I think lotion bars are awesome, they are kinda oily though, but great for dry areas! I use:
shea, beeswax, almond oil, equal amts.


----------



## Sunny (May 28, 2010)

Yeah lotion bars aren't for me as a regular thing but I could see myself using them in the winter. I just can't stand that oily, heavy feeling. I do know people who would love them though.


----------



## carebear (May 28, 2010)

mememememe


----------



## AudreeCn (Jun 21, 2010)

I know this is coming back late, but I would halve the coconut oil and mango butter, so that the weight of the coconut oil and mango butter were equal to the weight of the beeswax and oil. 

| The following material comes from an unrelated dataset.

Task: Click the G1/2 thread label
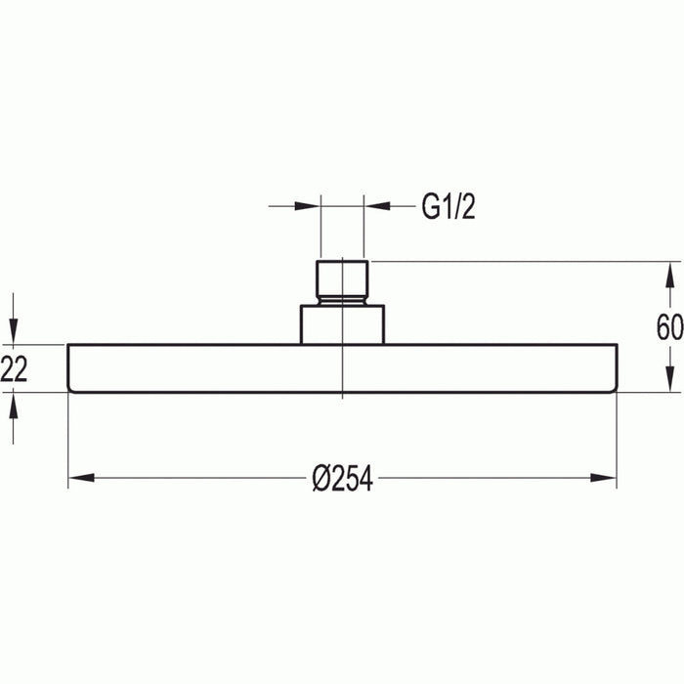[449, 208]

The recipe that I found to work the best is 1 part "hard" oil (that would be your coconut oil and mango butter) to 1 part "soft" oil (any oil that is liquid at room temp.) to 1 part beeswax or emulsifying wax.


----------



## Sunny (Jun 21, 2010)

I think I needed to maybe use different oils  I'm going to try again after I order some things.


----------



## janex (Jun 30, 2010)

I don't know how to make Lotion Bars, but I do know that http://www.letsgetsoapy.co.uk does massage bars that are full of essential oils, cocoa and shea butter and bees wax


----------



## OLPamPam (Jul 9, 2010)

Grapeseed oil is another oil that absorbs quickly.  I've never tried with ewax, but that would make it less greasy than the beeswax.  I like the coconut oil idea too, as it seems to be less greasy.


----------



## Sunny (Oct 18, 2010)

Well I wanted to update this and say I made a successful lotion bar that I have been using for this dry fall air already... and I found cocoa butter to be very helpful in getting a good, hard bar that is similar in texture to Lush's massage bars. It does leave behind a chocolate smell if you don't get deodorized though!


----------



## PrairieCraft (Oct 18, 2010)

I love the chocolate smell from the unrefined cocoa butter, it works with a complementary FO like almond or vanilla for a little extra oomph.

Big, big fan of lotion bars.  I hate lotion, it feels yucky.  Before discovering lotion bars I would just melt a little coconut oil in my hand to use.  Lotion bars are waaay better than that mess.


----------



## BakingNana (Oct 19, 2010)

PrairieCraft said:
			
		

> I love the chocolate smell from the unrefined cocoa butter, it works with a complementary FO like almond or vanilla for a little extra oomph.
> 
> Big, big fan of lotion bars.  I hate lotion, it feels yucky.  Before discovering lotion bars I would just melt a little coconut oil in my hand to use.  Lotion bars are waaay better than that mess.



You and me both.  Regular lotion feels creepy to me.  I love my lotion bars.  I find with either almond or rice bran oil, the greasy feeling disappears completely in about a minute.  Soaks right in.  I use beeswax, cocoa butter, shea, and either almond or rice bran oil.  I keep a lotion stick on my nightstand to slather on my heals after I'm in bed.  Completely healed the nasty cracks I had earlier in the summer.


----------